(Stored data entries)
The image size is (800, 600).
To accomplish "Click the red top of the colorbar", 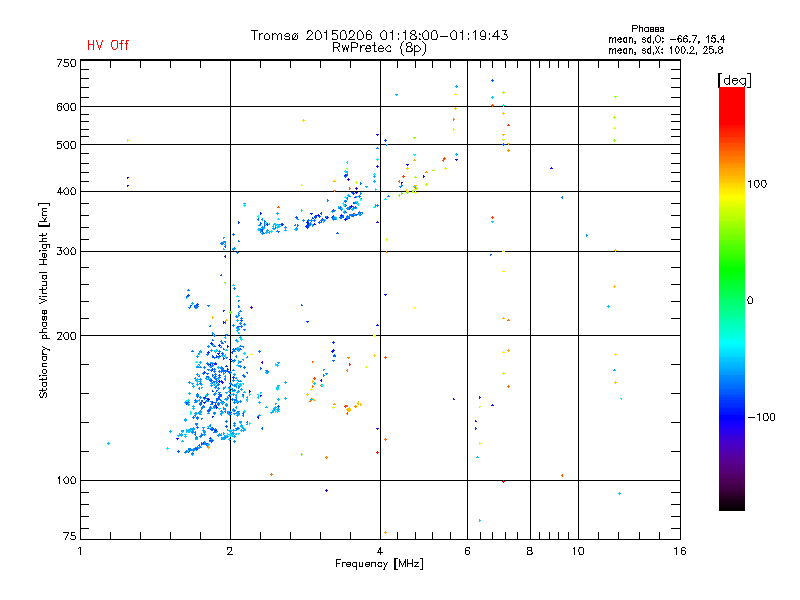I will click(x=732, y=99).
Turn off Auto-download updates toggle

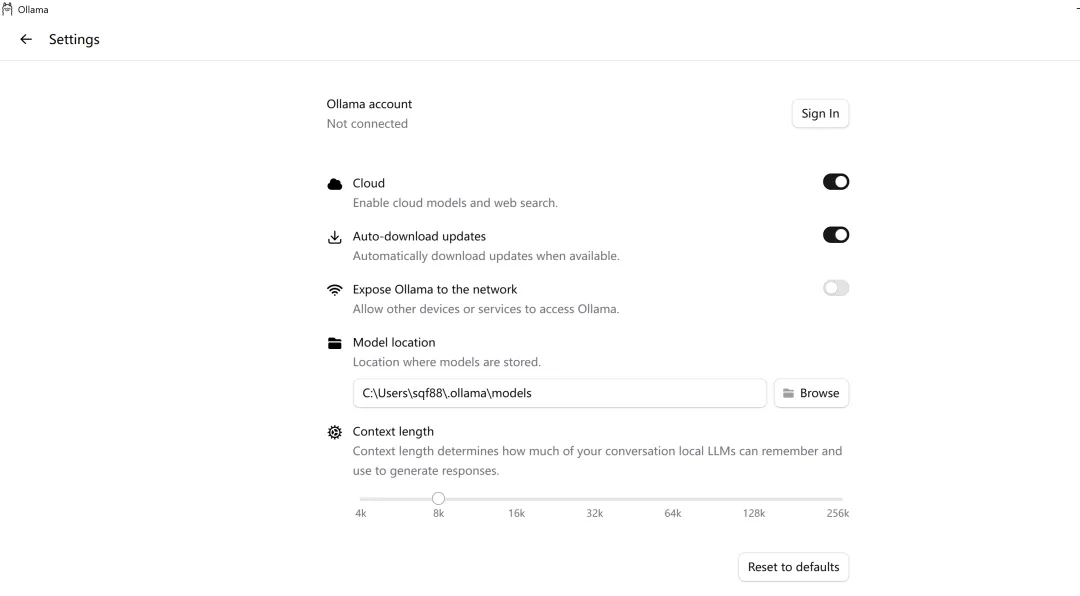[x=835, y=235]
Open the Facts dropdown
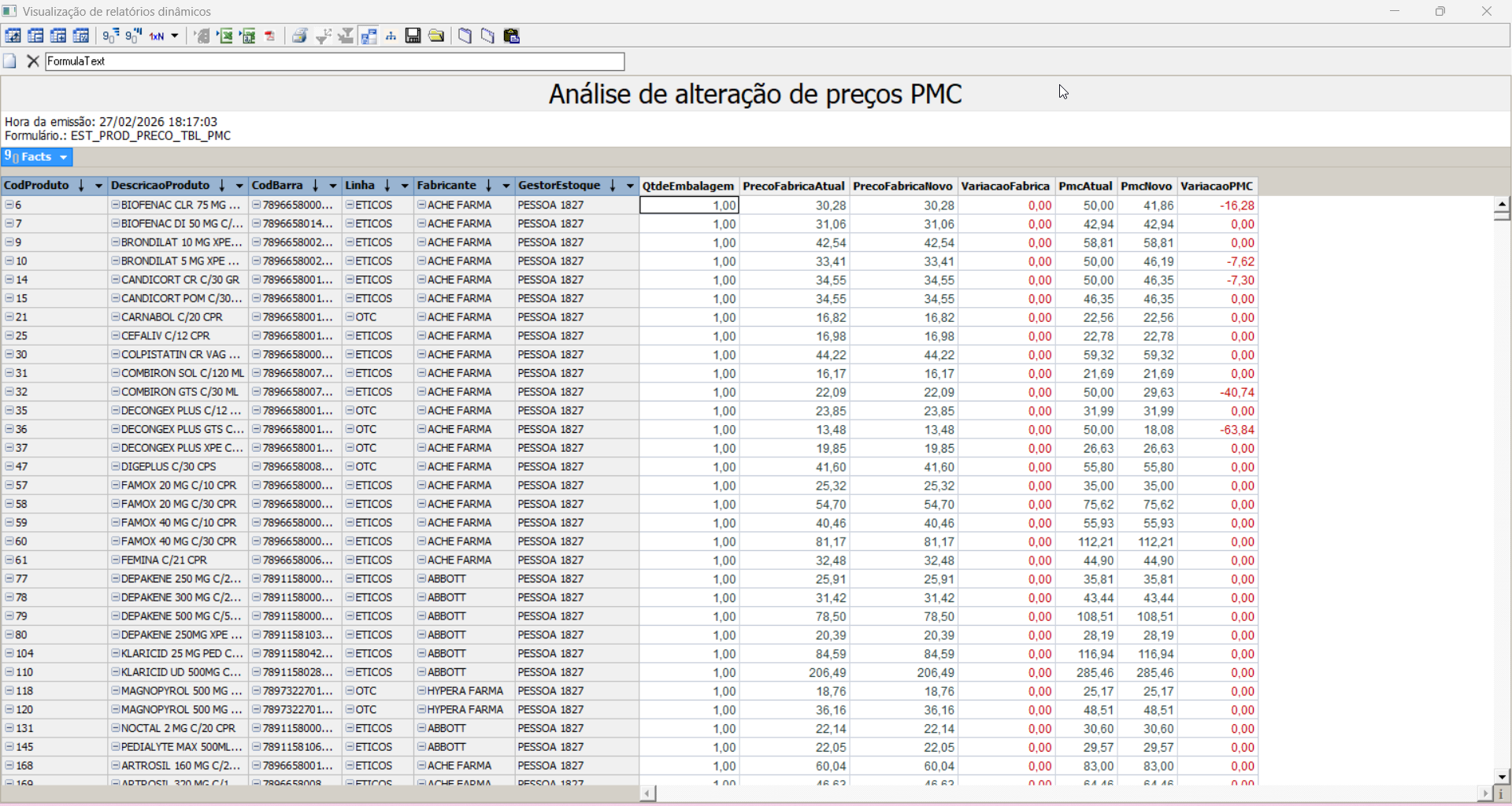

### The task
Set down word for word every line from the line containing "Turn off Auto-download updates toggle" through the last line of the entries, and nothing more; no pictures.

### Result of this task
Turn off Auto-download updates toggle

[x=835, y=235]
Open the Facts dropdown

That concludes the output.